Previous vaccination efforts have been met with suspicion
An operations has started to vaccinate some 20 million children in West Africa over the next month in a major effort to eradicate polio.
Hundreds of thousands of volunteers have been mobilised in eight countries to help administer the oral vaccine.
The UN Children's Fund is working with the World Health Organisation and various health ministries to try to rid Africa of the incurable virus.
It spreads easily in densely populated countries with poor sanitation.
The operation has started in Ghana, where almost five million children are to be immunised in three days.
Seven other countries are to follow suit this month.

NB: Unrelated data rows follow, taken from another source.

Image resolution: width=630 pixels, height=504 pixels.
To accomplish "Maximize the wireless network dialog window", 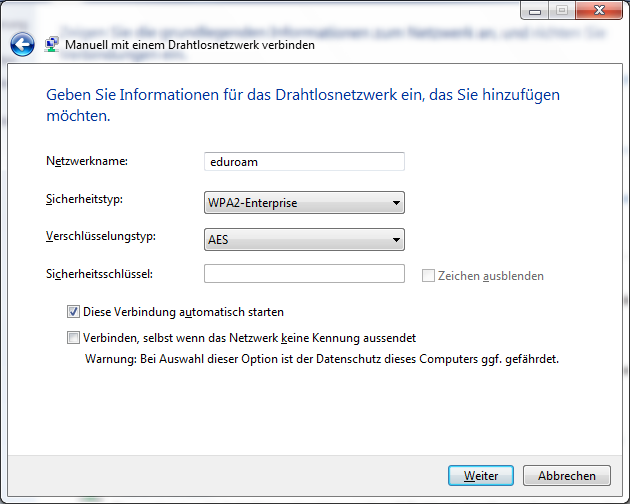I will [x=560, y=10].
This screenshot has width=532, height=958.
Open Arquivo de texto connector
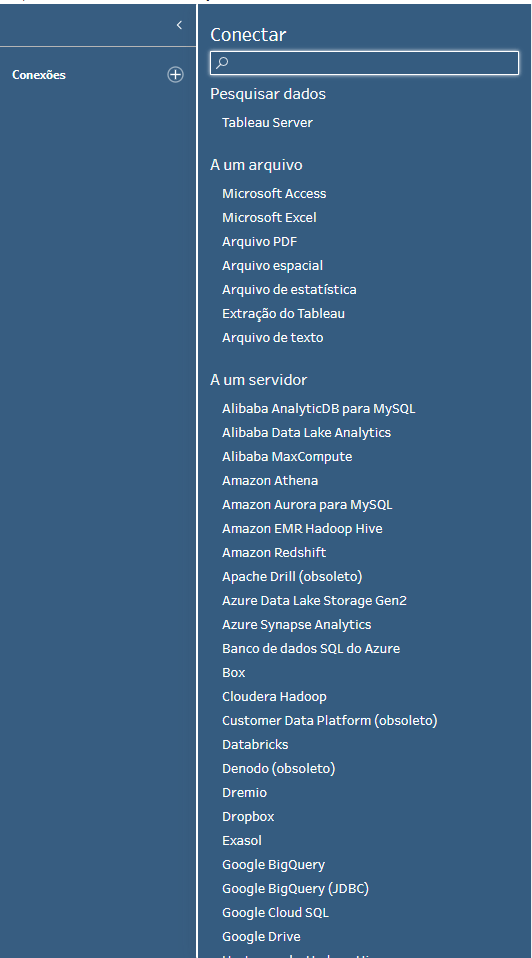[272, 337]
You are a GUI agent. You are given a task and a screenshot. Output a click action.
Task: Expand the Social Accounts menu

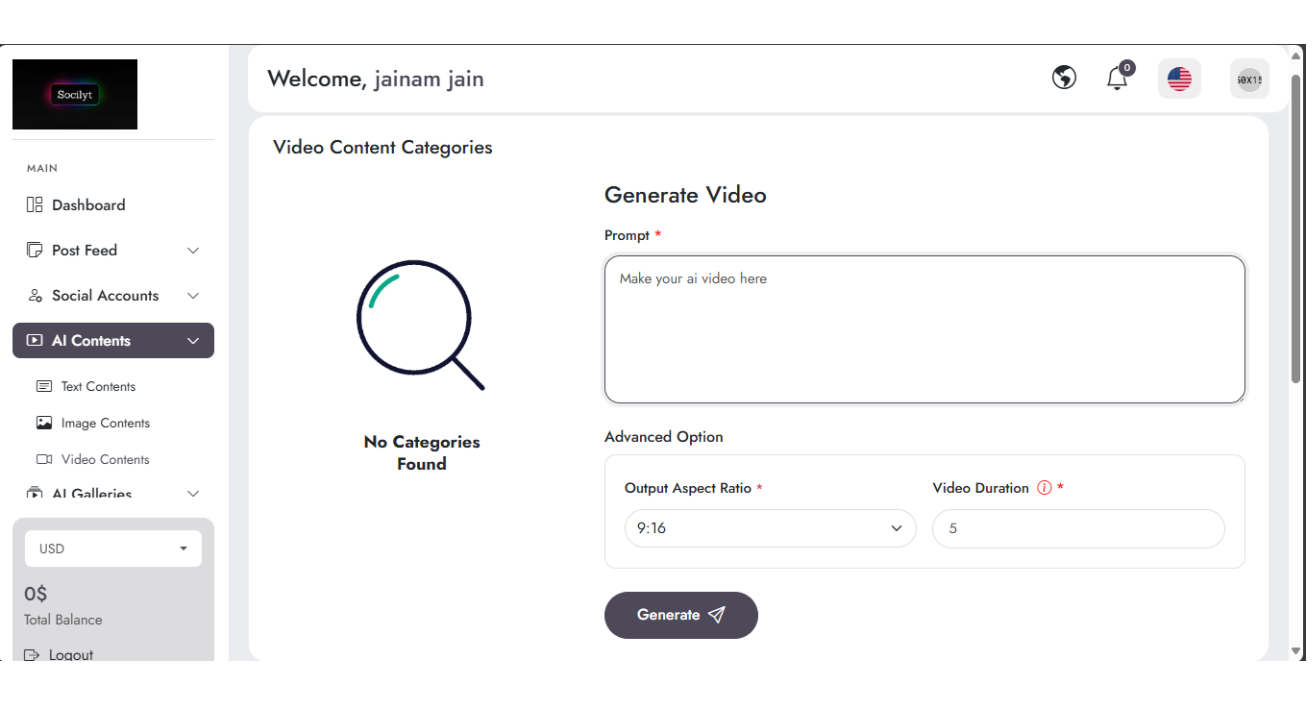coord(112,296)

BBC West Africa correspondent Will Ross says great strides have been made in the fight against polo in recent years.
But the virus which causes paralysis has not been eradicated in West Africa partly because previous efforts at vaccination have been met with suspicion by some religious leaders in Nigeria.
The battle against polio received a major set-back in 2003 when a vaccination programme in northern Nigeria had to be abandoned after rumours spread that the polio vaccine caused Aids and was part of a western plot to sterilise Muslim girls.
As a result the virus then spread and re-infected 23 countries which had earlier been declared polio free.
Ghana had recorded no new cases of polio for five years until just a few months ago when eight cases were identified - the children between the ages and one and four were all paralysed.
The ongoing effort to eradicate polio is not cheap - in Ghana alone $2.5m (£1.7m) will be spent over the next three days.